Indian Journal of Dermatology, Venereology and Leprology, Vol. 76, No. 1, January-February, 2010, pp. 86

Net letter

Reticular erythematous mucinosis syndrome with telangiectasias

Departments of Dermatology and 1Pathology, Ankara Kecioren Research and Training Hospital, Ankara

Correspondence Address: Dr. Ayse Serap Karadag, Department of Dermatology, Ankara Kecioren Research and Training Hospital, Ankara
drayserem@yahoo.com

Code Number: dv10030

PMID: 20061752

DOI: 10.4103/0378-6323.58697

Sir,

Reticular erythematous mucinosis (REM) is a rare chronic dermatosis with a predilection for anterior and posterior trunk typically. It presents with reticular, macular lesions or erythematous papules and plaques. [1] Clinically, telangiectasia is not a characteristic of the REM. We report a case of REM with the presence of telangiectasias.

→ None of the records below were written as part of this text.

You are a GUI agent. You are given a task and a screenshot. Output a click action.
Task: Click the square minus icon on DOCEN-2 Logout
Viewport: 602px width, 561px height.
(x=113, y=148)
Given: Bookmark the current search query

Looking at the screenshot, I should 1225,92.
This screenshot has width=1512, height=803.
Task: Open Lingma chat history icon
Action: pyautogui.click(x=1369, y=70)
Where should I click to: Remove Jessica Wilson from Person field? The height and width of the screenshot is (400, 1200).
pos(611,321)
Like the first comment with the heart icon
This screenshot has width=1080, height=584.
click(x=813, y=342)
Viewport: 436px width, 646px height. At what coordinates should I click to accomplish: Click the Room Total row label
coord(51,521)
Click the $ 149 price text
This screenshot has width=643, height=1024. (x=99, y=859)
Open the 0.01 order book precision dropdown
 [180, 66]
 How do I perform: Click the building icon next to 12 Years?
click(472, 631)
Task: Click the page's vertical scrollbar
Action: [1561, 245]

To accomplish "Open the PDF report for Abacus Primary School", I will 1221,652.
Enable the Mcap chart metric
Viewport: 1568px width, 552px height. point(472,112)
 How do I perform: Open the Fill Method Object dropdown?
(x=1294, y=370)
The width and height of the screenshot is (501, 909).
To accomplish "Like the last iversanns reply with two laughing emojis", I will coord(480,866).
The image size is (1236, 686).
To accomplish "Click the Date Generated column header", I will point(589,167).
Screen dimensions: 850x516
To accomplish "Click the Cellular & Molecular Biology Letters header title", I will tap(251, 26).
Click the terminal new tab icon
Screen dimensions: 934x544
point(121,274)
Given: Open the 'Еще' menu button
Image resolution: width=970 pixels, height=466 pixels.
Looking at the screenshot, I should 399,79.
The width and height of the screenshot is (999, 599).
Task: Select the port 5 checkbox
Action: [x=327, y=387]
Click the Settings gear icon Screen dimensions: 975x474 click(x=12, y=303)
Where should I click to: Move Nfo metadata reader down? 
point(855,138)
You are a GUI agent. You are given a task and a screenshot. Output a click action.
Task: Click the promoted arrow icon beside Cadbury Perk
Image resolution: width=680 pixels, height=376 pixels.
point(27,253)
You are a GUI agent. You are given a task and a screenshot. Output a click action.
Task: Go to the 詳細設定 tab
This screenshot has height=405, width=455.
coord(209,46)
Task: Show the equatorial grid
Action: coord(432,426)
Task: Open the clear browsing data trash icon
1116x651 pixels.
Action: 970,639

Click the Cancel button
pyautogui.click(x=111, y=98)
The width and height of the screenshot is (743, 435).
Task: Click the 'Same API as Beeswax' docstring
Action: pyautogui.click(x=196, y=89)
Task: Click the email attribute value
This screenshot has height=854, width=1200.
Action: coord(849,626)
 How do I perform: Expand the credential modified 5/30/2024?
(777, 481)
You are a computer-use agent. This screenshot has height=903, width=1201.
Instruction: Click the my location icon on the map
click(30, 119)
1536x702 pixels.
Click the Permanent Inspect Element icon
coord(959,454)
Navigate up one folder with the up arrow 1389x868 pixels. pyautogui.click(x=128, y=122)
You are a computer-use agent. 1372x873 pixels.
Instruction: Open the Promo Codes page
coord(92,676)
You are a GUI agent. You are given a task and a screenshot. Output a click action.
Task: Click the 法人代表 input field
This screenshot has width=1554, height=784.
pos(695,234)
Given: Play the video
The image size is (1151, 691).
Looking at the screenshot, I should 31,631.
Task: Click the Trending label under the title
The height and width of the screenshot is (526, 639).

A 38-year-old female was admitted to our unit for reticulate, macular, erythematous rash on bilateral breast skin for one year [Figure - 1]. Telangiectasias developed at the same time on these rashes. There was no history of sun-exposure and/or using medication. Her general physical examination was unremarkable. There was no lymphadenopathy or organomegaly appreciated on her examination. Laboratory investigations such as hemogram, liver and kidney function tests, thyroid hormone, antinuclear antibody, IgA, IgG, IgM, and serum complements levels were normal. Antibodies to native (single- and double-stranded) DNA were absent. Chest X-ray and abdominal ultrasonography were unremarkable.

The microscopic examination of the skin biopsy revealed collagen fascicles with small amount of mucin and a few stellate fibroblasts, and perivascular and perifollicular mononuclear inflammation and telangiectatic vessels [Figure - 2]. The histochemical examination showed alcian blue staining positive mucin [Figure - 3]. Direct immunofluorescence test was negative for immunoglobulin and complement deposition.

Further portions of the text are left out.